Dîner Macron-Merkel 

« Le temps presse », a martelé mercredi le négociateur en chef de l’UE Michel Barnier devant le Parlement européen. « Au moment où je vous parle, nous ne sommes pas au point d’envisager et de trouver un accord », a-t-il constaté, quelques heures après avoir jugé « très difficile mais possible » d’y arriver.

Vendredi, le ministre britannique du Brexit Steve Barclay va se rendre à Bruxelles pour rencontrer Michel Barnier. D’abord annoncée pour jeudi, la réunion a été repoussée à vendredi matin sous la forme d’un « petit-déjeuner », a dit une source européenne à l’AFP.
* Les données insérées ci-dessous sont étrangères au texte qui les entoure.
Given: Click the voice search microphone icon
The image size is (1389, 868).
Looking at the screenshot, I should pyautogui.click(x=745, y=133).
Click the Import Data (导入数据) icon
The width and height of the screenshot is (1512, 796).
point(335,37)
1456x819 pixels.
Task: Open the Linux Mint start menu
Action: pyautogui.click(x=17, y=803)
Et dimanche, Emmanuel Macron recevra à dîner à l’Elysée la chancelière allemande Angela Merkel, à quelques jours du sommet des 17 et 18 octobre, crucial pour arriver à un accord.

Faute d’accord le 19 octobre, une loi impose en effet au Premier ministre de demander un report de trois mois, bien qu’il ait promis un Brexit « coûte que coûte » le 31 octobre.

Selon plusieurs médias britanniques, le gouvernement compte convoquer une session extraordinaire du Parlement pour le 19 octobre quelle que soit l’issue du sommet européen. Ce serait la première fois que les députés siégeraient un samedi depuis la guerre des Malouines en 1982.

Dans tous les cas, des élections anticipées semblent inévitables vu la profondeur de la crise politique dans laquelle le Brexit a plongé le Royaume-Uni, et tous les partis s’y préparent activement.